Trace ID in logs. Configure your application’s logging framework to include the active trace ID:

import logging
from opentelemetry import trace

class TraceIdFilter(logging.Filter):
    def filter(self, record):
        span = trace.get_current_span()
        ctx = span.get_span_context()
        record.trace_id = format(ctx.trace_id, '032x') if ctx.trace_id else ""
        record.span_id = format(ctx.span_id, '016x') if ctx.span_id else ""
        return True

logger = logging.getLogger(__name__)
logger.addFilter(TraceIdFilter())
handler = logging.StreamHandler()
handler.setFormatter(logging.Formatter(
    '%(asctime)s %(levelname)s [trace_id=%(trace_id)s span_id=%(span_id)s] %(message)s'
))
logger.addHandler(handler)

Now every log line carries a trace ID. In Grafana, you can configure a derived field on your Loki datasource that turns trace IDs into clickable links to Tempo. One click takes you from a log line to the full distributed trace.

Exemplars for metrics. Prometheus supports exemplars — trace IDs attached to individual metric observations. When you see a latency spike on a graph, you can click an exemplar point and jump directly to the trace that caused it.

Sampling Strategies

In production, tracing 100% of requests generates enormous data volumes. Sampling is essential, but naive random sampling loses important data. We recommend a tiered approach:

  • Head-based sampling at 10% for normal traffic (configured in the Instrumentation resource above).
  • Tail-based sampling in the Collector to always keep error traces and slow traces:
processors:
  tail_sampling:
    decision_wait: 10s
    policies:
      - name: errors
        type: status_code
        status_code:
          status_codes: [ERROR]
      - name: slow-requests
        type: latency
        latency:
          threshold_ms: 2000
      - name: baseline
        type: probabilistic
        probabilistic:
          sampling_percentage: 10

This ensures you always have traces for errors and slow requests — the ones you actually need during incident response — while keeping volume manageable.

Deployment Considerations

Collector sizing. Start with a DaemonSet and 512MB memory limit per node. Monitor the Collector’s own metrics (it exports them at /metrics) and scale accordingly. For high-throughput clusters, add a Collector gateway deployment between the DaemonSet and backends to handle aggregation.

Version pinning. The OTel ecosystem moves fast. Pin your Collector image version and SDK versions in your dependency files. Test upgrades in staging before rolling to production, just as you would with any infrastructure component in your GitOps pipeline.

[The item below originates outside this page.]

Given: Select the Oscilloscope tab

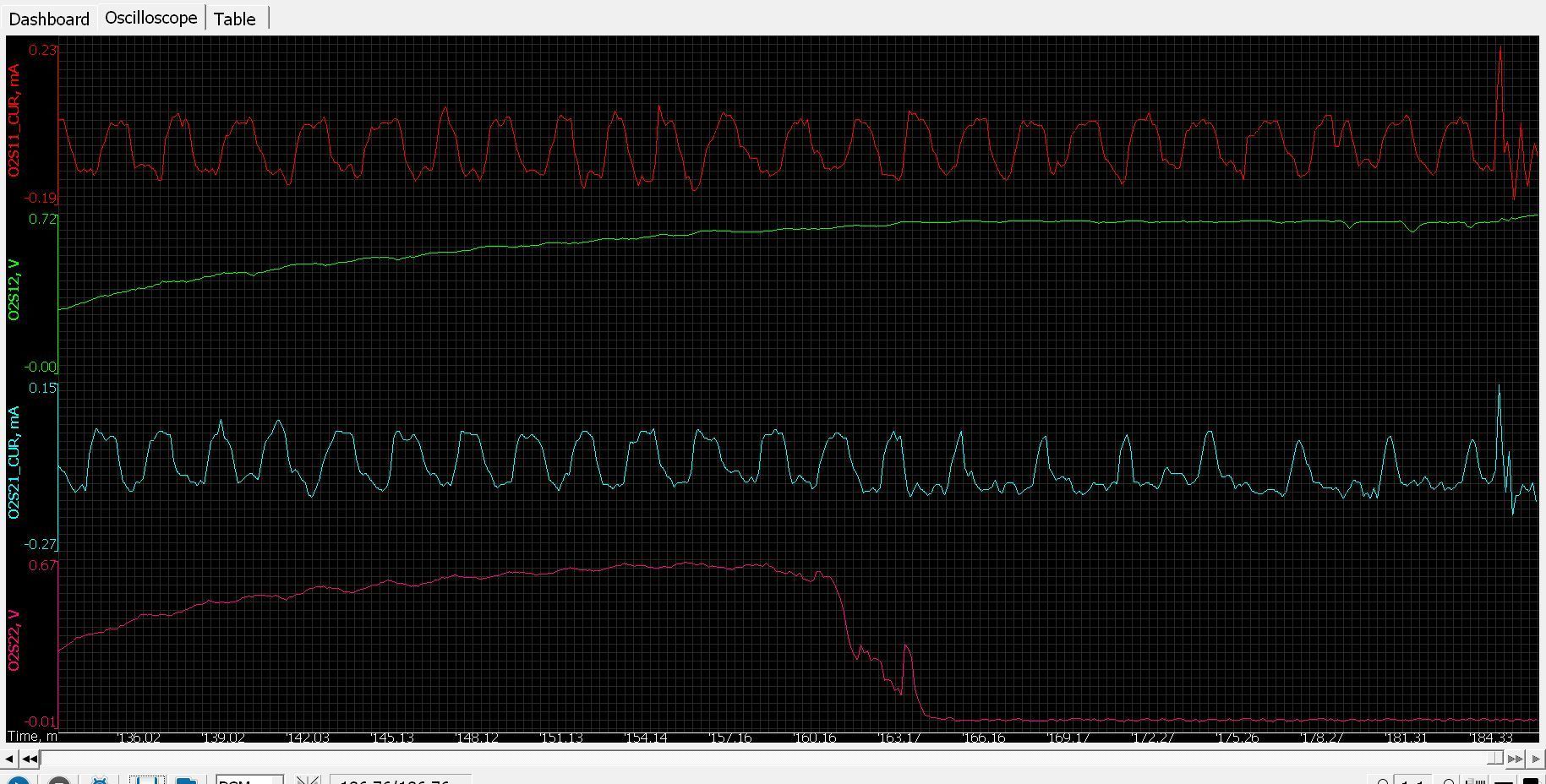Looking at the screenshot, I should click(x=151, y=18).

Security. Traces can contain sensitive data in HTTP headers, database queries, and span attributes. Use the attributes processor in the Collector to redact sensitive fields before they reach your backend. And manage your Collector credentials through proper secrets management, not environment variables.

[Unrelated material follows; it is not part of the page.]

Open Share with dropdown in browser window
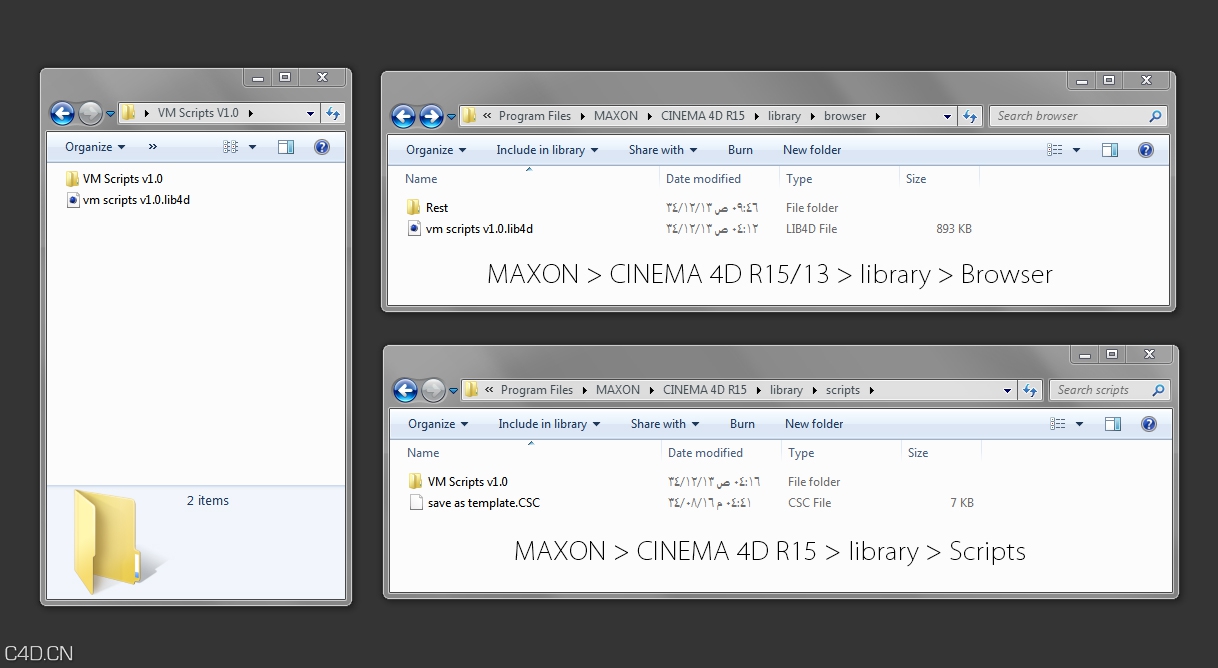The height and width of the screenshot is (668, 1218). (662, 150)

The Vendor Lock-in Escape Hatch

This is the strategic argument for OTel that resonates with CTOs. Once your applications emit OTLP, switching backends is a configuration change. Moving from self-hosted Jaeger to Grafana Tempo? Change the Collector exporter. Want to evaluate Datadog? Add a second exporter and run both in parallel. Deciding to bring observability in-house after scaling past a SaaS vendor’s price point? Your application code does not change.

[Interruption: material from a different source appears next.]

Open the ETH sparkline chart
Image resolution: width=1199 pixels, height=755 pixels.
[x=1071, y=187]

The investment in OTel instrumentation is permanent. The choice of backend is always reversible.

Getting Started

If this seems like a lot, here is the minimal path to value:

  1. Install the OTel Operator and create an Instrumentation resource.
  2. Deploy a single Collector with an OTLP receiver and Tempo exporter.
  3. Annotate one application deployment for auto-instrumentation.
  4. Open Grafana, add Tempo as a datasource, and explore your first traces.

You can do this in an afternoon. Once you see the first distributed trace spanning multiple services, the value becomes immediately obvious — and you will want to instrument everything.